本文中DLA与IPU指代同一个部件。即Sigmastar的深度学习加速硬件

SigmaStar DLA SDK主要包含以下工具：

Convert Tool：
将TensorFlow、Keras、Caffe和ONNX框架的网络模型转换为 SigmaStar浮点网络模型（SGS Float file）
Convert Tool能根据硬件特性，将原网络框架的算子转换为SigmaStar DLA客制化算子，对网络模型无损优化；
Calibrator：
将SigmaStar浮点网络模型转化为 SigmaStar定点网络模型（SGS Fixed file）；
Calibrator统计FeatureMap的取值，将SGS Float file量化为8bit / 16bit定点模型；
Compiler：
将SigmaStar定点网络模型转化为SigmaStar离线网络模型（SGS Offline cmd file）；
Compiler将定点网络模型文件转化为离线指令文件，能够直接部署在SigmaStar的硬件产品上；
Simulator：
Simulator提供模拟SigmaStar硬件的PC端模拟器，能够完整运行SGS Float file / SGS Fixed file / SGS Offline cmd file，加快网络网络模型的调试部署；
SGS Netron：
SGS Netron不仅能够查看SigmaStar的【SGS Float file / SGS Fixed file】模型，还能够查看原生框架的模型；

2.2 算子支持

在文档中陈列了caffe/TensorFlow/Onnx的支持的算子，以及模型性能优化规则。可关注了解下。
针对yolov5中的算子，sigmastar全部支持，也就是转换毫无波折。（yolov8需要修改些操作）

3 环境搭建与模型转换

3.1 环境搭建

电脑系统：ubuntu18。
在文档中，展示了环境的系统依赖。在自己电脑使用比较久了，没有特意安装这些。如果是新使用的电脑，将文档中的系统依赖环境安装一遍。我这里直接安装python的所需环境。
首先进入目录【IPU_SDK_Release/Sigmastar_SDK_vS3.0.2/SGS_IPU_SDK_vS3.0.2】,执行安装命令：
conda create -n SIM9383 python=3.7
conda activate SIM9383
pip3 install -r Scripts/calibrator/setup/requirements.txt –i https://pypi.tuna.tsinghua.edu.cn/simple

3.2 转换模型的准备文件

在文件DirectoryDescription.txt中，可以看到该工程文件的整体结构布局。

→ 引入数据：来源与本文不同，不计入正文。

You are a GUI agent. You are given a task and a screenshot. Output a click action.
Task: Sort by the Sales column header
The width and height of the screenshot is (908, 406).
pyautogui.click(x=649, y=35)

我这里是coco数据集训练的yolov5s模型举例，所以在路径【SGS_IPU_SDK_vS3.0.2】下创建文件夹【ONNX_convert/demo/】,将转换所需的文件放置该路径下。（在路径ONNX_conver下，可存放多个项目的转换所需文件。这样放置的目的是为了简洁方便。）

文件的copy与创建
mkdir -p ONNX_convert/demo
mkdir -p ONNX_convert/demo/dataset
touch ONNX_convert/demo/input_config.ini
touch ONNX_convert/demo/preprocess.py
然后将coco的yolov5s.onnx模型和测试图片bus.jpg放置该路径【ONNX_convert/demo】
将量化图片放置【ONNX_convert/demo/dataset】，这里使用bus.jpg测试转换流程。
- dataset：存放量化所需图片，训练集取有代表性的100张
- bus.jpg：测试图片
- yolov5s_rk.onnx：训练好的模型。官方提供的yolov5s.onnx无法转通，但使用源码自己训练的yolov5.onnx可以转通（这个问题不想做深究）。为了通用例子举例，使用了之前rknn提供的yolov5.onnx举例说明
- input_config.ini：模型转换所需的配置文件
- preprocess.py：转定点模型时，所需的图片预处理文件
tree ONNX_convert/demo

创建文件的内容。

input_config.ini：用于指定input tensor的配置信息文。
在这里插入图片描述

[INPUT_CONFIG]
inputs='images'  
training_input_formats=RGB
input_formats=RGB
quantizations=TRUE
mean=0.0:0.0:0.0
std_value=255.0:255.0:255.0

[OUTPUT_CONFIG]
outputs='output,327,328'
output_layouts='NHWC,NHWC,NHWC'
dequantizations=TRUE,TRUE,TRUE

[CONV_CONFIG]
input_format=ALL_UINT8

preprocess.py：用于指定input tensor的配置信息文。
一般的，这个脚本里面注意两点：图片的尺寸问题、均值方差的通道（这里的是BGR，input_config.ini 中的是RGB）
这里对文档中提供的处理脚本做了简化，如果实际使用中有与yolov5的图片为其他格式，可仔细参考原文档

# -*- coding: utf-8 -*-

import cv2
import numpy as np

def get_image(img_path,  norm=True, rgb=True, nchw=False):
    img = cv2.imread(img_path)

    if img is None:
        raise FileNotFoundError('No such image: {}'.format(img_path))
    img_float = img.astype('float32')
    img_norm = img_float

    ## 如果提供的图片与模型输入图片大小不一致，这里需要设置大小并进行resize
    # resizeH, resizeW, resizeC = 640, 640, 3
    # img_norm = cv2.resize(img_float, (resizeW, resizeH), interpolation=cv2.INTER_LINEAR)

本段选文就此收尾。